BEGIN

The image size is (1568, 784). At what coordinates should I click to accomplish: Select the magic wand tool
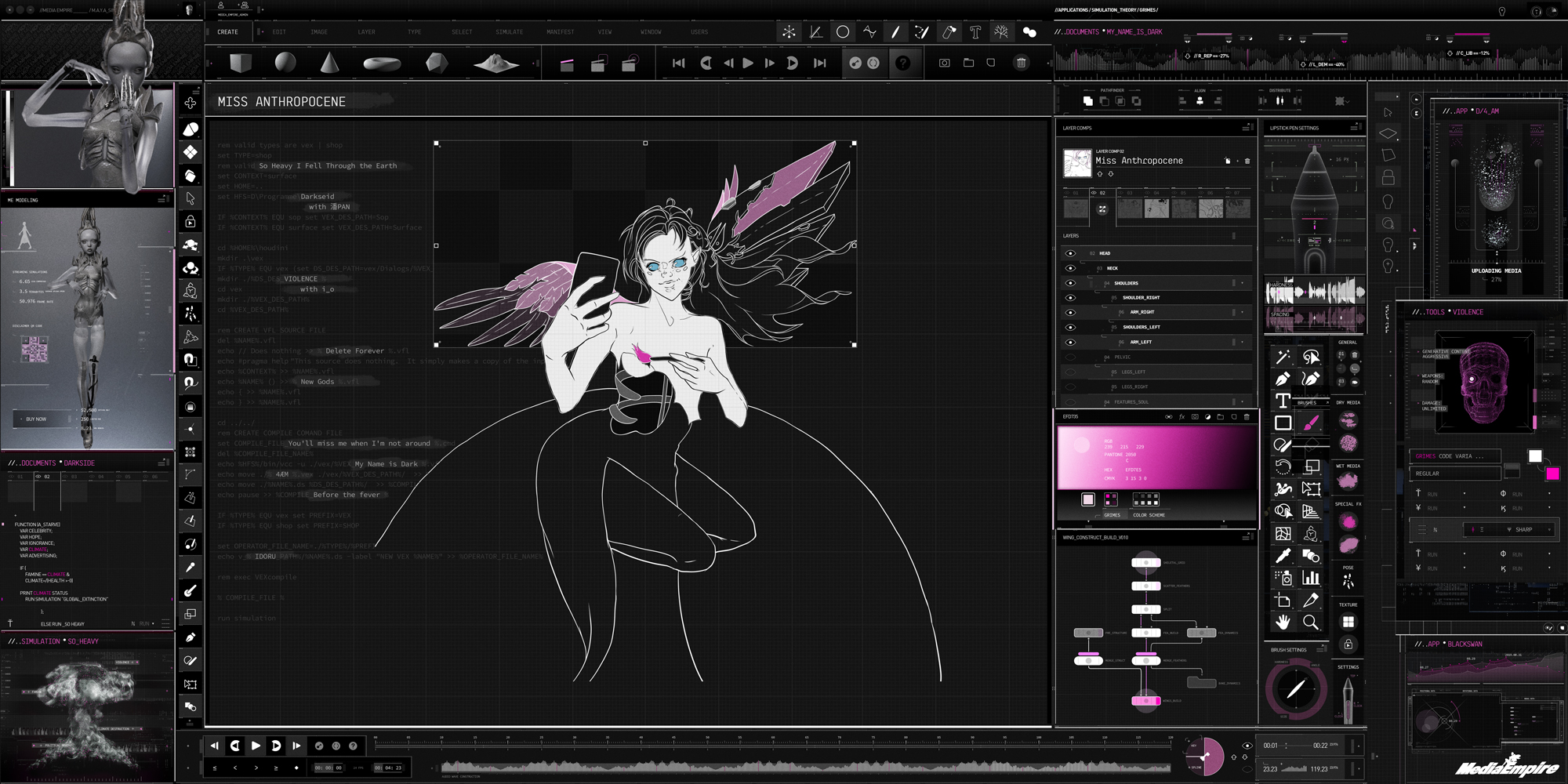(x=1283, y=358)
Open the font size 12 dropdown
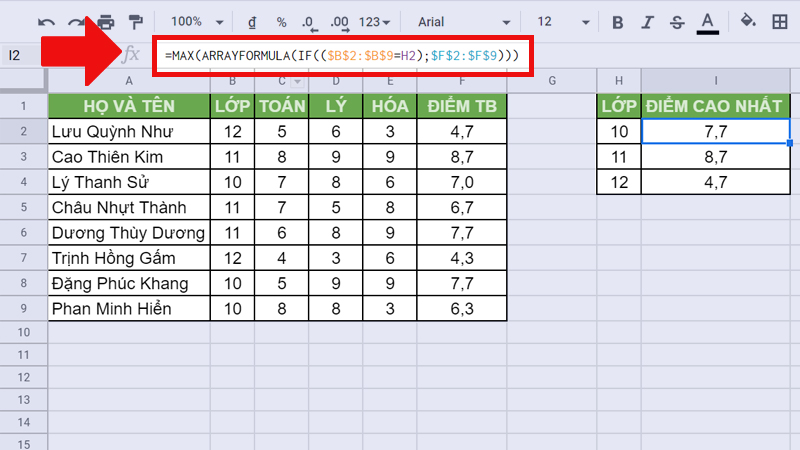The height and width of the screenshot is (450, 800). (x=560, y=22)
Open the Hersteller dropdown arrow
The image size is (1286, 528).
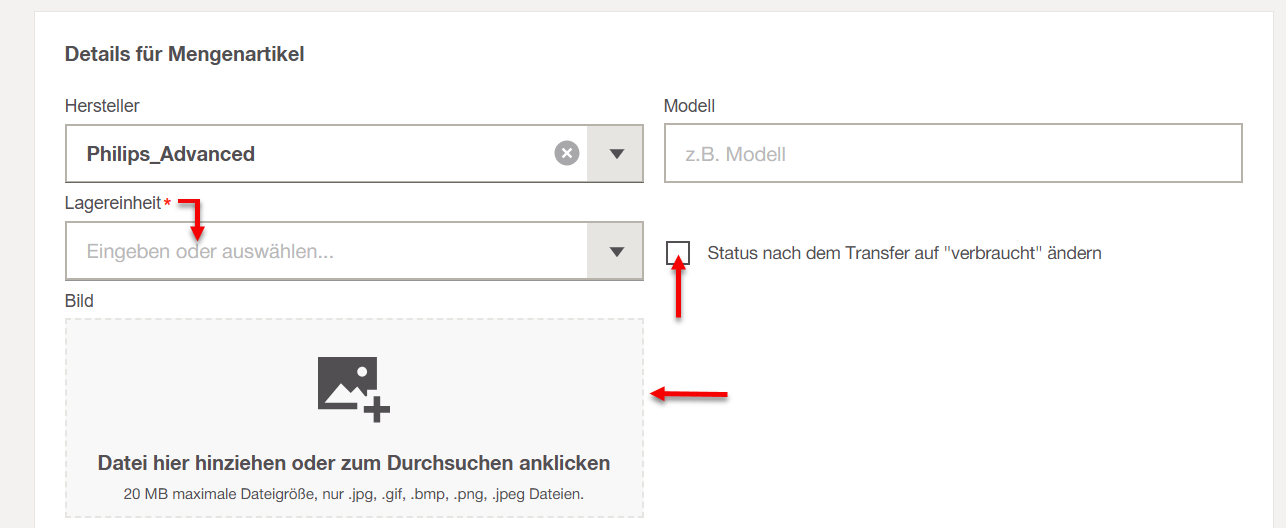pos(616,154)
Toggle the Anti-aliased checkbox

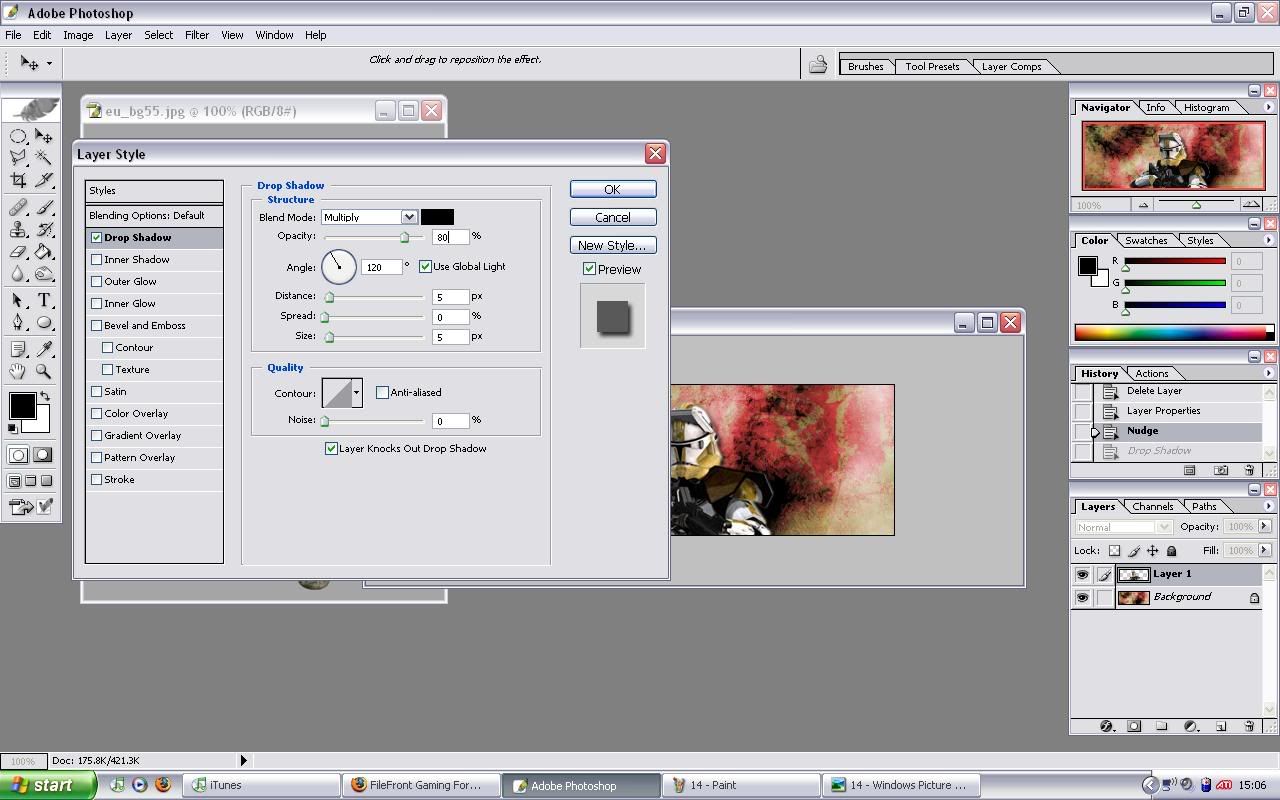382,393
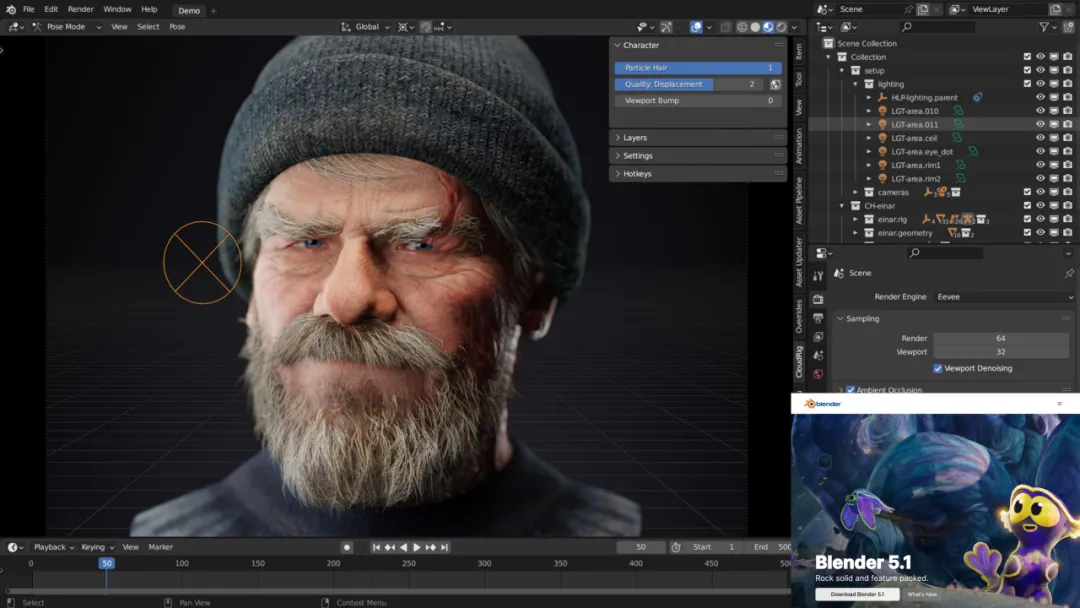The image size is (1080, 608).
Task: Hide LGT-area.011 using its eye icon
Action: pyautogui.click(x=1040, y=125)
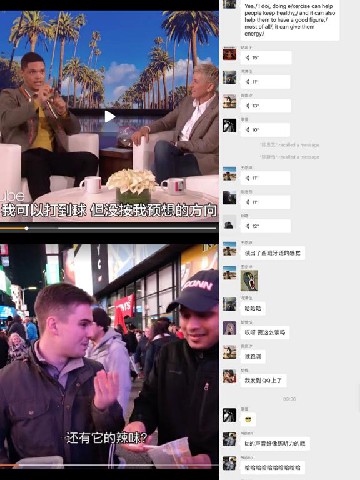Click the second "recalled a message" notice
Image resolution: width=360 pixels, height=480 pixels.
point(290,157)
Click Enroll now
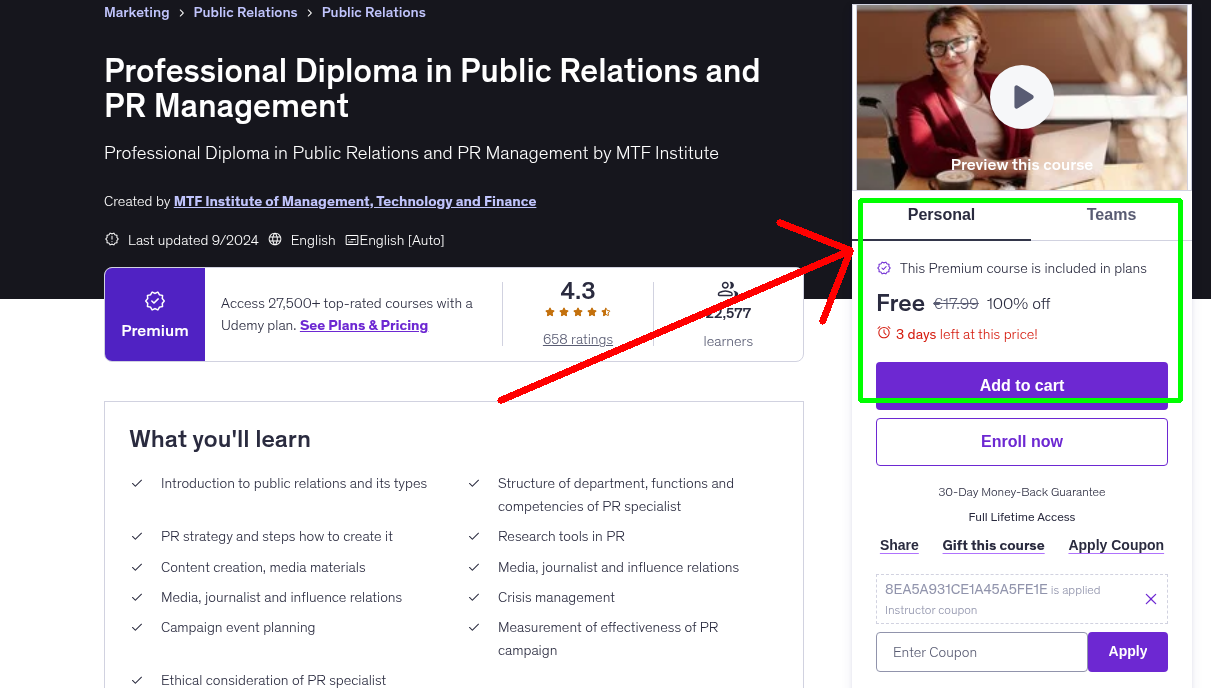Image resolution: width=1211 pixels, height=688 pixels. coord(1021,441)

END

◆ Work item ◆
Copy the listing above in full and exactly, but omit each picture that it holds.

◆ Result below ◆
The image size is (1568, 784). At what coordinates should I click to accomplish: Select the magic wand tool
(x=1283, y=358)
Open the font size 12 dropdown
The height and width of the screenshot is (450, 800). (x=560, y=22)
Open the Hersteller dropdown arrow
The image size is (1286, 528).
pos(616,154)
Toggle the Anti-aliased checkbox

382,393
The image size is (1080, 608).
Task: Hide LGT-area.011 using its eye icon
Action: pyautogui.click(x=1040, y=125)
Click the second "recalled a message" notice
Image resolution: width=360 pixels, height=480 pixels.
point(290,157)
Click Enroll now
Image resolution: width=1211 pixels, height=688 pixels. coord(1021,441)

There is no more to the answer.